Poster
in
Workshop: RLxF: RL from World Feedback Fri, Jul 10, 2026 • 12:00 AM – 1:00 AM PDT

On Learning to Think with Action Process Reward Models

Michael Zhang ⋅ Madison Ho

Project Page

Abstract

Large language models (LLMs) and reinforcement learning (RL) with verifiable task completion show exciting promise for tool calling tasks. However, extending this paradigm to multi-turn, long-horizon workflows results in sparse rewards and credit-assignment problems.
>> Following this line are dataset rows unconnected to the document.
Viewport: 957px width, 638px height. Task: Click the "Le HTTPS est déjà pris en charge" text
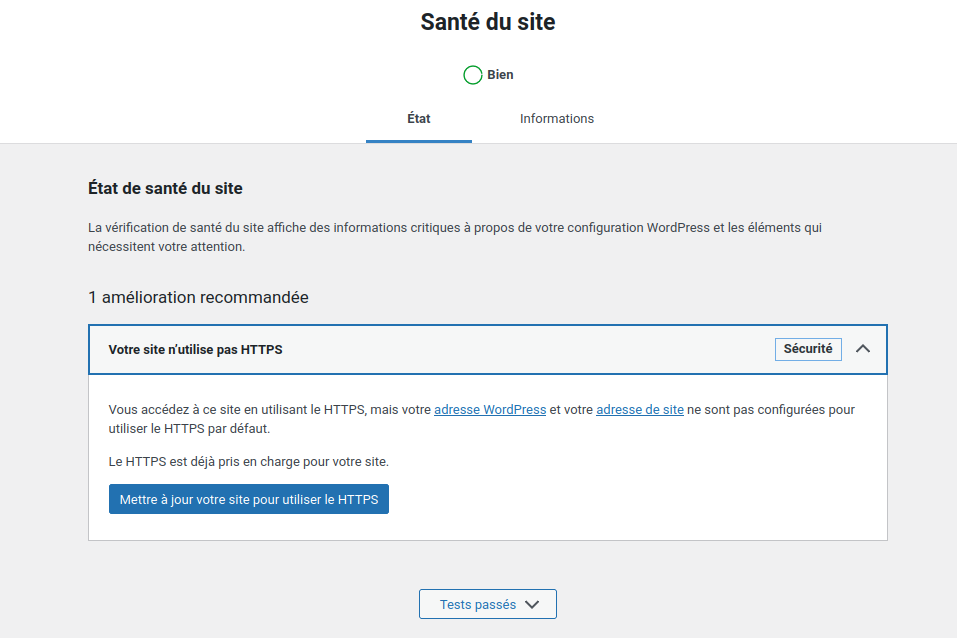pyautogui.click(x=248, y=462)
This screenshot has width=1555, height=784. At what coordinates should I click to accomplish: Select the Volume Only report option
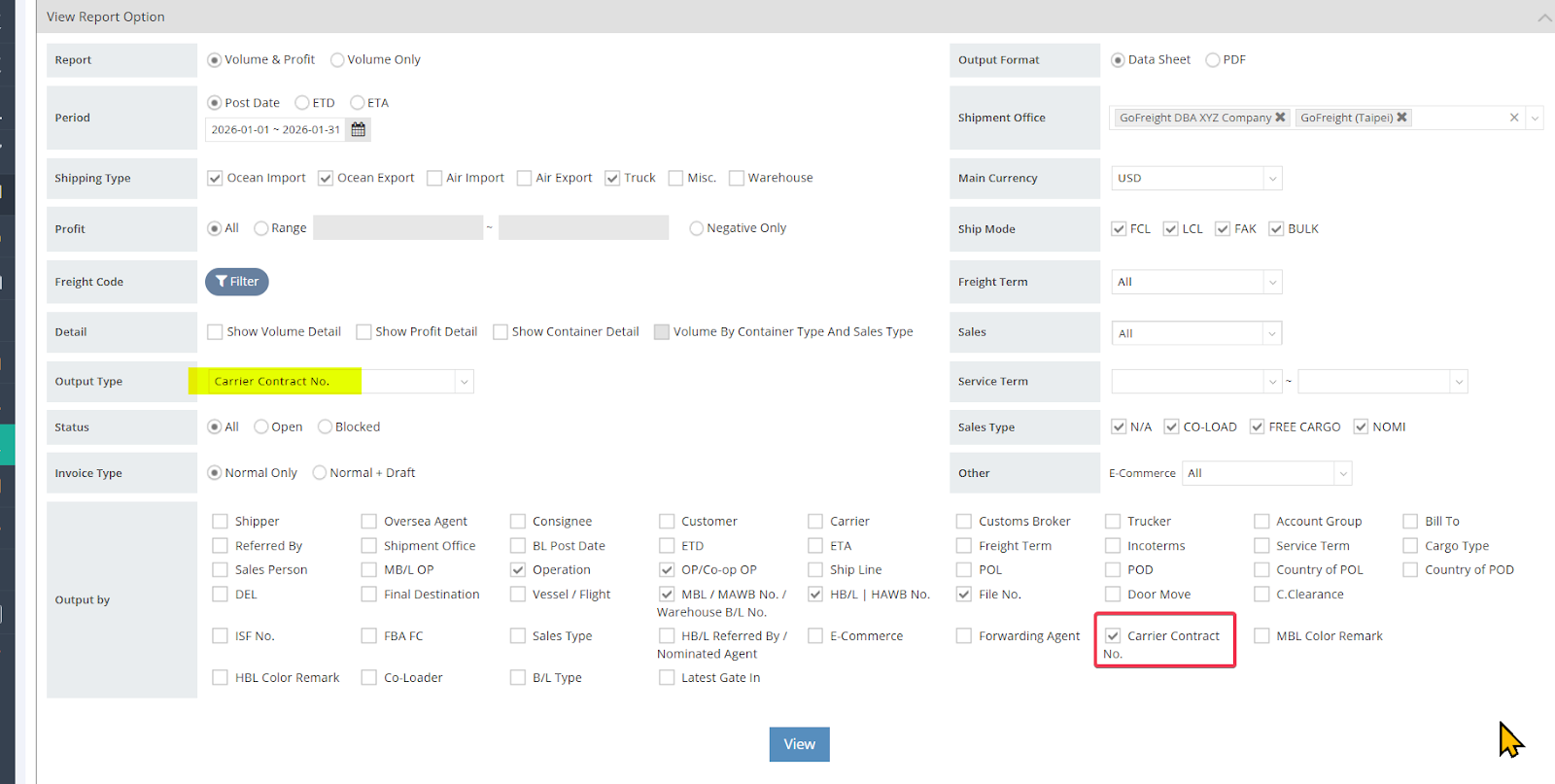(337, 60)
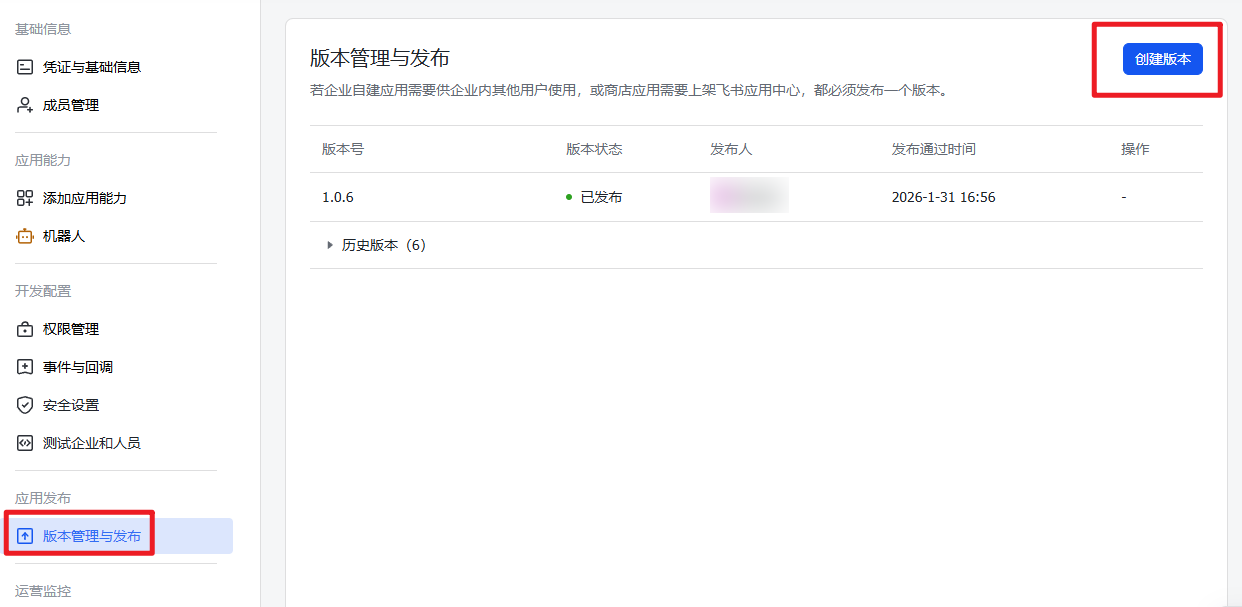The width and height of the screenshot is (1242, 607).
Task: Click the 版本管理与发布 upload icon
Action: click(x=25, y=536)
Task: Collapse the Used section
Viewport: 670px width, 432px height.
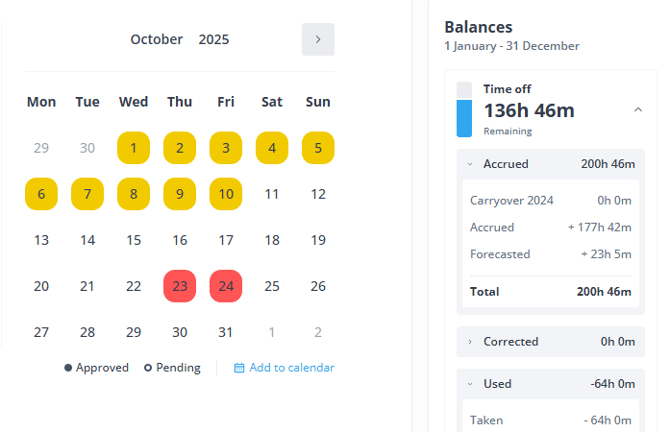Action: point(471,384)
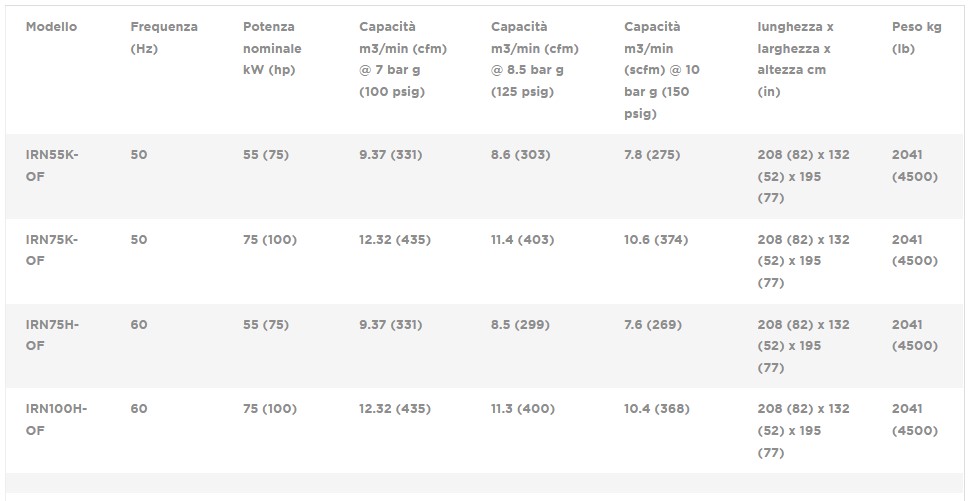969x501 pixels.
Task: Select the 7.8 (275) capacity cell
Action: coord(652,155)
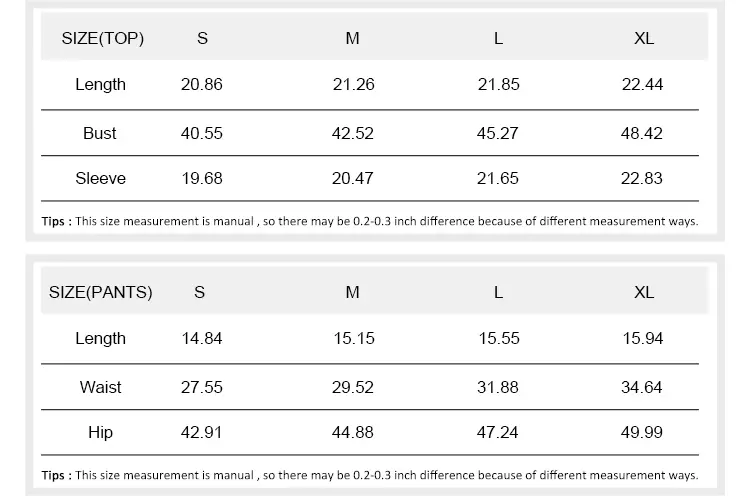Screen dimensions: 750x496
Task: Click Sleeve value 19.68 for size S
Action: click(x=202, y=179)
Meanwhile, providing more frequent learning signal—either via step-level process feedback or behavioral cloning / supervised finetuning (SFT) on full reasoning traces—requires expensive human annotation that limits scalability. We study an alternative paradigm of learning from easy-to-collect, action-only demonstrations—successful trajectories only containing actions recordable without additional effort while a human completes a task. We first find that this action-only setting results in significant performance gaps across text-based games and function-calling benchmarks compared to training on full reasoning traces. To address this, we thus introduce Action Process Reward Models (Act-PRMs). We hypothesize that action-only traces only provide part of the context necessary to generate high-return future steps. This motivates Act-PRM as an expectation-maximization (EM) approach: we treat actions as observed data behind “latent” thoughts, and train LLMs to generate thoughts that maximize the likelihood of next-step observed actions. We further show that this EM objective can be implemented as policy gradient with dense rewards via the action likelihoods—enabling LLMs to iteratively generate high-likelihood reasoning traces without human annotation. Finally, we empirically show that Act-PRMs consistently turn action-only logs into effective training signal. Across multi-turn text-based games and tool-calling benchmarks, Act-PRMs match or exceed SFT on fully-annotated reasoning traces on end-to-end task completion. They also deliver substantial improvements over action-only behavioral cloning.